INSTRUCTIONS TO FOLLOW: In the material below, the required lines run from the one containing "1597x1199 pixels." through the one containing "Toggle 'Keep Zoom". Copy those lines exactly, ends included, and nothing else.

RECORDED INFORMATION:
-*-

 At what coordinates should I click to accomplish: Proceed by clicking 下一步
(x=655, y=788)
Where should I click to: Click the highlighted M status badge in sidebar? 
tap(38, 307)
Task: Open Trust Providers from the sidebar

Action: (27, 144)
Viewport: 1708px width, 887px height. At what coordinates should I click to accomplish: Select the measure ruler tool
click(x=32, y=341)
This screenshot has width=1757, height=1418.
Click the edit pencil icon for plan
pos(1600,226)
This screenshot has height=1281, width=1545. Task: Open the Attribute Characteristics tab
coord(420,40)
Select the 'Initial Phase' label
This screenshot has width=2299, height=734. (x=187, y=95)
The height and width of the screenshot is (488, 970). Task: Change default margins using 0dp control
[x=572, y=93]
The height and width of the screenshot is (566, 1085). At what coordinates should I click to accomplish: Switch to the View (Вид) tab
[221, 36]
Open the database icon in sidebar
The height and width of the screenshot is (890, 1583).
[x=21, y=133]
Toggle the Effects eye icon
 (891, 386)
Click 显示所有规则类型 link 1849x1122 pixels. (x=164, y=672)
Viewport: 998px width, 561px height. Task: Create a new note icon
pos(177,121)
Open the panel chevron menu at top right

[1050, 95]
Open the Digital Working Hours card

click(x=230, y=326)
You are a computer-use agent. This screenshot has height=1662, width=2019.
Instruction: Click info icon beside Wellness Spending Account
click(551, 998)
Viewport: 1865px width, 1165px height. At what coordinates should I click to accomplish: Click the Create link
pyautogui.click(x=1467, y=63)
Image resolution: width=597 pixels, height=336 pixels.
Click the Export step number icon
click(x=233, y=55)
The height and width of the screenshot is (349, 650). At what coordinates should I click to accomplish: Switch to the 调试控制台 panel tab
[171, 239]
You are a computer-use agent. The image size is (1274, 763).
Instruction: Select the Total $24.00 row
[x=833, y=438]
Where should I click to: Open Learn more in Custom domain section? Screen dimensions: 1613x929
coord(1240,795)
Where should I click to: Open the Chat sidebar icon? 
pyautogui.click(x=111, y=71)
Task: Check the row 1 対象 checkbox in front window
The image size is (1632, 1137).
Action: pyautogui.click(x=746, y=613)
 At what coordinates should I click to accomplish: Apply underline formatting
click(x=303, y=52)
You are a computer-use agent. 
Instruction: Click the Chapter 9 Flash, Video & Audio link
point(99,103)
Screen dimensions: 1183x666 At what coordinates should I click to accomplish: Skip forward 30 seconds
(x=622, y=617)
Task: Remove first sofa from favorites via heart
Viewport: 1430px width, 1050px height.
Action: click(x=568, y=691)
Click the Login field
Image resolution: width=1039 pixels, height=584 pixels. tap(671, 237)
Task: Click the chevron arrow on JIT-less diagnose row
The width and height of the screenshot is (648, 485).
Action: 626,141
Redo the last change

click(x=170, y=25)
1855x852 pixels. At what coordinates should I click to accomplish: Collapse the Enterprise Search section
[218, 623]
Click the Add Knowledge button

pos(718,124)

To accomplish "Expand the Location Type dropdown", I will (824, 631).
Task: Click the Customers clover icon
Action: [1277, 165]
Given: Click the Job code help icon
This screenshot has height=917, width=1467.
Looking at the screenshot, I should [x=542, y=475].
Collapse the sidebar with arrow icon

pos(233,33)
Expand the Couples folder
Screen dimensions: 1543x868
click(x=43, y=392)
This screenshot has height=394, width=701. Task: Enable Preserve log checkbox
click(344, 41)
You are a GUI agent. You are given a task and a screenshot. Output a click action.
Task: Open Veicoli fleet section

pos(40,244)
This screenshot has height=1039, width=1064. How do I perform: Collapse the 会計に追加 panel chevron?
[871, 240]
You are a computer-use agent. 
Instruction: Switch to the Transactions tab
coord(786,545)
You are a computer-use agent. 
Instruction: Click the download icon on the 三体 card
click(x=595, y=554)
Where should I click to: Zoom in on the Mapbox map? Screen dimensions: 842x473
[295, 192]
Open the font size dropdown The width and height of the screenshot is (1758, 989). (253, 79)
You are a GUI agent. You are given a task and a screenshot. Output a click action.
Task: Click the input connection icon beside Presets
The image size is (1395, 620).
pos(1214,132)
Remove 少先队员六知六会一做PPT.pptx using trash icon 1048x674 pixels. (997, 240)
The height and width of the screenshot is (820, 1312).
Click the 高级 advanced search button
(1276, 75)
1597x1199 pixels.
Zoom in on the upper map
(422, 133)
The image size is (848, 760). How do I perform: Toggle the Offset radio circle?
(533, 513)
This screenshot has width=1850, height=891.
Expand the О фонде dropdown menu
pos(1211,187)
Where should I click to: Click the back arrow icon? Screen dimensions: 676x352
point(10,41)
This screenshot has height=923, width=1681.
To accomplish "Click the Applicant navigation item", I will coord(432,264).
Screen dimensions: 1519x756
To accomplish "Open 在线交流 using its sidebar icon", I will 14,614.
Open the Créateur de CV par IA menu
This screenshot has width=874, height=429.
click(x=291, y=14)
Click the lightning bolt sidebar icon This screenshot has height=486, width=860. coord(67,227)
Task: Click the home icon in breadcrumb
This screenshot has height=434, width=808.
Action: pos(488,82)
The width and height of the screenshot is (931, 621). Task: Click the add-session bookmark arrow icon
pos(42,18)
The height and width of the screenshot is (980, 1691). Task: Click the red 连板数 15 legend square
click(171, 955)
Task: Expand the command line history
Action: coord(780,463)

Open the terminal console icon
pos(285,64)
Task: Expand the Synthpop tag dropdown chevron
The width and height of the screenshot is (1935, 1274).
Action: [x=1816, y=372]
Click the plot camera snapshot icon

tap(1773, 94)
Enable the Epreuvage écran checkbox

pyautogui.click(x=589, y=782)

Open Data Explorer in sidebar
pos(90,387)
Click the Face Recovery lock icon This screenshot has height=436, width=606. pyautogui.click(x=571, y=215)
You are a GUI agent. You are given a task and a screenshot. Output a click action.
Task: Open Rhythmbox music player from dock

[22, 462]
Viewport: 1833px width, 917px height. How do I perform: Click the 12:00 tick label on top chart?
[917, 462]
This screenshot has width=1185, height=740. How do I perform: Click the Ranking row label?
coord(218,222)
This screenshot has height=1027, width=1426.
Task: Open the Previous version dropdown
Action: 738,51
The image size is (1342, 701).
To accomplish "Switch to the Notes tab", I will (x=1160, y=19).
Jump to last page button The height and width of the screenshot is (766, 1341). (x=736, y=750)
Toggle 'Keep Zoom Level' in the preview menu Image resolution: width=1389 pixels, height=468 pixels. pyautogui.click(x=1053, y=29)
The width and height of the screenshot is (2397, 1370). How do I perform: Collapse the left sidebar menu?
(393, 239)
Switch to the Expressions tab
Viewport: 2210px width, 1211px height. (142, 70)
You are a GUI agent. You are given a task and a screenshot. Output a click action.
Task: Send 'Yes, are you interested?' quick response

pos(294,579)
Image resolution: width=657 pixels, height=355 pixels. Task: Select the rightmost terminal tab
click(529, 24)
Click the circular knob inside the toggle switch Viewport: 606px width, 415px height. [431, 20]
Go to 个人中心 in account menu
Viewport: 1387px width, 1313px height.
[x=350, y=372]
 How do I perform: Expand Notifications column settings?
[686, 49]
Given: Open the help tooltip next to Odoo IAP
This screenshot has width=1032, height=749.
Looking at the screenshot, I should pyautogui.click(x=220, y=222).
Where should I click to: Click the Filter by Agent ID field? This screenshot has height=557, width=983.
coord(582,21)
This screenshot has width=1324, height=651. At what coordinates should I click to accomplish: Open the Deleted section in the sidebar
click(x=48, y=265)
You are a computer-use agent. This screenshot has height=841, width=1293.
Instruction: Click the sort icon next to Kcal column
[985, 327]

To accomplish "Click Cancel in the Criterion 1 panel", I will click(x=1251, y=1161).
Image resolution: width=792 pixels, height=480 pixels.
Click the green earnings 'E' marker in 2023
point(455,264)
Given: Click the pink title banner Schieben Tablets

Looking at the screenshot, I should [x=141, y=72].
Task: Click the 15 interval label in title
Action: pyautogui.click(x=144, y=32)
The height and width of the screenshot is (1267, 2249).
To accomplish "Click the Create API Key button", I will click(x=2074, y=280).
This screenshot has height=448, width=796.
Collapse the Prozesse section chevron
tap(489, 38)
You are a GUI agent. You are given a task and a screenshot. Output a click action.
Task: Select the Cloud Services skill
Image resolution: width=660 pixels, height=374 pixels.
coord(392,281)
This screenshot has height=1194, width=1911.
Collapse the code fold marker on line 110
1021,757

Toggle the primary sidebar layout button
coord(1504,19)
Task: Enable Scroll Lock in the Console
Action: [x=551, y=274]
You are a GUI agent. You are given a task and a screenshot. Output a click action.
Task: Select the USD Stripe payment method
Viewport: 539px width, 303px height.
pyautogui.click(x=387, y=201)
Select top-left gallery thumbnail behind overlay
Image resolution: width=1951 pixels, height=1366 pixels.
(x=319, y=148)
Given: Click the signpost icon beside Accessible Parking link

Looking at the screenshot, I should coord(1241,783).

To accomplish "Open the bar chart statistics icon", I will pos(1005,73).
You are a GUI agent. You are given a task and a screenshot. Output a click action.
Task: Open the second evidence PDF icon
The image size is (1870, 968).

-*-

SOLUTION FOR THIS PROBLEM:
1597x1199 pixels.
Zoom in on the upper map
(422, 133)
The image size is (848, 760). How do I perform: Toggle the Offset radio circle?
(533, 513)
This screenshot has width=1850, height=891.
Expand the О фонде dropdown menu
pos(1211,187)
Where should I click to: Click the back arrow icon? Screen dimensions: 676x352
point(10,41)
This screenshot has height=923, width=1681.
To accomplish "Click the Applicant navigation item", I will coord(432,264).
Screen dimensions: 1519x756
To accomplish "Open 在线交流 using its sidebar icon", I will 14,614.
Open the Créateur de CV par IA menu
This screenshot has width=874, height=429.
click(x=291, y=14)
Click the lightning bolt sidebar icon This screenshot has height=486, width=860. coord(67,227)
Task: Click the home icon in breadcrumb
This screenshot has height=434, width=808.
Action: pos(488,82)
The width and height of the screenshot is (931, 621). Task: Click the add-session bookmark arrow icon
pos(42,18)
The height and width of the screenshot is (980, 1691). Task: Click the red 连板数 15 legend square
click(171, 955)
Task: Expand the command line history
Action: coord(780,463)

Open the terminal console icon
pos(285,64)
Task: Expand the Synthpop tag dropdown chevron
The width and height of the screenshot is (1935, 1274).
Action: [x=1816, y=372]
Click the plot camera snapshot icon

tap(1773, 94)
Enable the Epreuvage écran checkbox

pyautogui.click(x=589, y=782)

Open Data Explorer in sidebar
pos(90,387)
Click the Face Recovery lock icon This screenshot has height=436, width=606. pyautogui.click(x=571, y=215)
You are a GUI agent. You are given a task and a screenshot. Output a click action.
Task: Open Rhythmbox music player from dock

[22, 462]
Viewport: 1833px width, 917px height. How do I perform: Click the 12:00 tick label on top chart?
[917, 462]
This screenshot has width=1185, height=740. How do I perform: Click the Ranking row label?
coord(218,222)
This screenshot has height=1027, width=1426.
Task: Open the Previous version dropdown
Action: 738,51
The image size is (1342, 701).
To accomplish "Switch to the Notes tab", I will (x=1160, y=19).
Jump to last page button The height and width of the screenshot is (766, 1341). (x=736, y=750)
Toggle 'Keep Zoom Level' in the preview menu Image resolution: width=1389 pixels, height=468 pixels. pyautogui.click(x=1053, y=29)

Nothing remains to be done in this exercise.